Dalam keadaan ideal ketiga aku ini persis sama, apabila digambarkan dengan lingkaran, ketiganya akan berhimpitan sepenuhnya. Semakin lebar bidang yang tidak berhimpitan, menunjukkan semakin tidak ada kesesuaian antara ketiga komponen aku tersebut. Hal itu menunjukkan adanya ketidakteraturan dalam kepribadian individu.

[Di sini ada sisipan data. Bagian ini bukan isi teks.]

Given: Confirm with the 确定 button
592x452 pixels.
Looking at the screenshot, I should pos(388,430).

Seseorang yang memiliki aku yang tidak realistis, tidak ada kesesuaian antara aku sadar dengan aku tidak sadar, tidak ada kesesuaian antara aku yang dilihat oleh dirinya, dengan aku yang dilihat orang lain, akan beeusaha mengadakan beberapa usaha pertahanan diri atau defence mechanism.

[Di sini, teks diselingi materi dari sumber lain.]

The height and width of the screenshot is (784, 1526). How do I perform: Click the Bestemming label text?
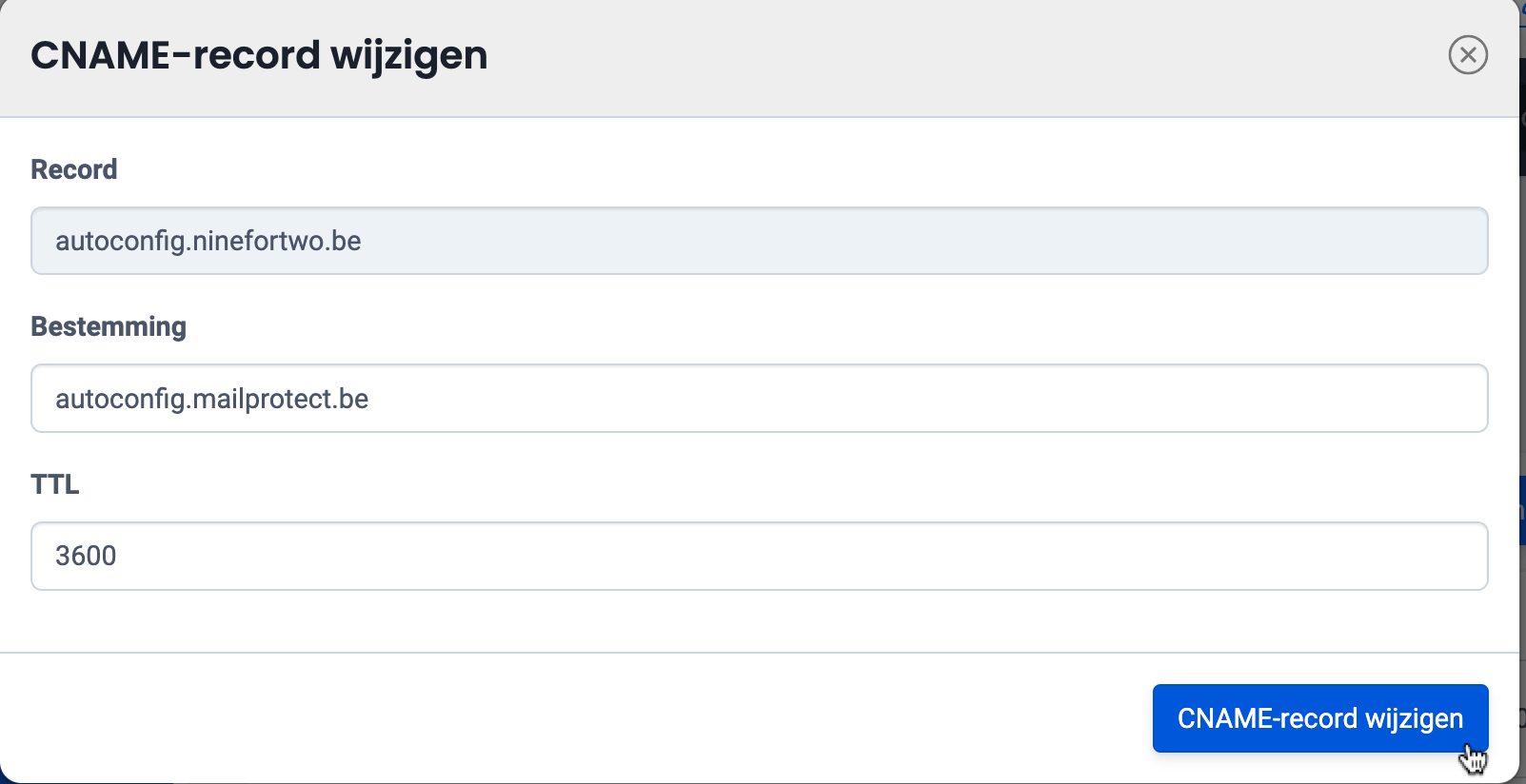[x=109, y=326]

Ada beberapa bentuk pertahanan diri, di antaranya:
1.         Melakukan penyerangan atau defense by attack. Untuk menutupi dan mempertahankan aku buatannya seseorang melakukan berbagai bentuk penyerangan, baik dengan kata-kata atau tulisan maupun dengan perbuatan, seperti marah, mencaci maki, merusak, menyakiti, bahkan samapai menghancurkan atau membunuh.

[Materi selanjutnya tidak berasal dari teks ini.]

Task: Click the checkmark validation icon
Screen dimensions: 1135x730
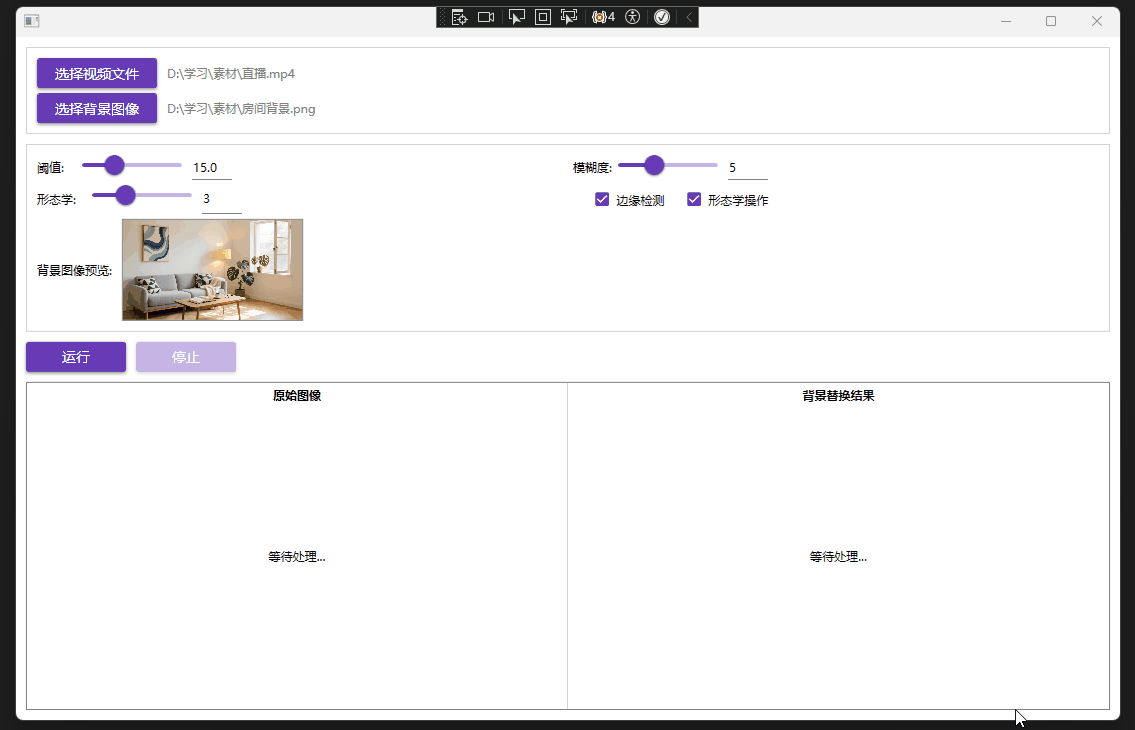Action: pos(662,16)

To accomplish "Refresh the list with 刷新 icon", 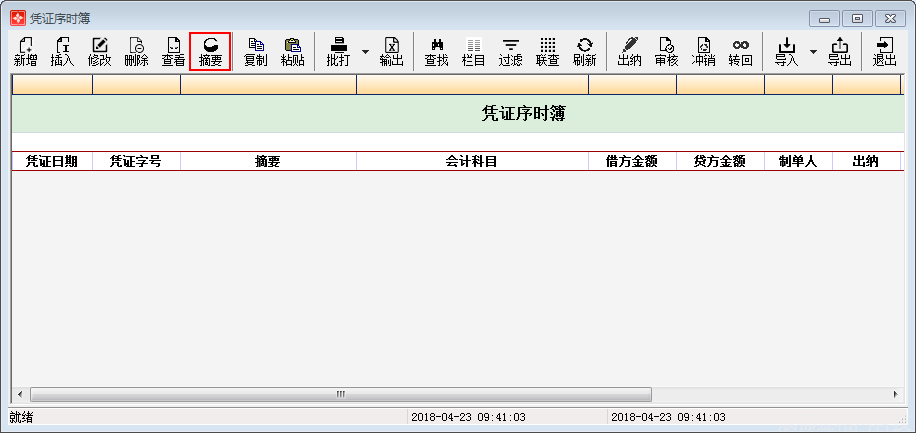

2.         Melariakn diri atau defence by withdrawing. Sebagai lawan dari yang pertama, individu mempertahankan diri melalui berbagai bentuk perbautan pelarian. Contoh nyata dari perbuatan pelarian adalah: menghindarkan diri dari tugas atau tanggung jawab.
3.         Mengubah lingkungan atau restructuring the world. Untuk mempertahankan dirinya seseorang berusaha mengubah hal-hal yang ada di luar dirinya, melemparkan pangkal kesalahan kepada orang lain atau lingkungannya.
4.         Mengubah diri sendiri atau restructing the self. Sebagi lawan dari pengubahan lingkungan seseorang mempertahankan diri melalui mengubah (bukan secara realistis) keadaan dirinya. Individu mencari-cari alasan pada dirinya agar kesalahannya dapat dimaafkan oleh orang lain.

2.4    Tipologi Kepribadian

Kepribadian meruapakan suatu kesatuan yang menyeluruh dan kompleks. Setiap orang memiliki kepribadian tersendiri. Walaupun demikian para ahli tetap berusaha untuk menyederhanakannya dengan cara melihat satu atau beberapa faktor dominan, atau ciri utama, atau melihat beberapa kesamaan. Atas dasar itu maka sejak lama para ahli mengadakan pengelompokkan kepribadian atau tipologi kepribadian.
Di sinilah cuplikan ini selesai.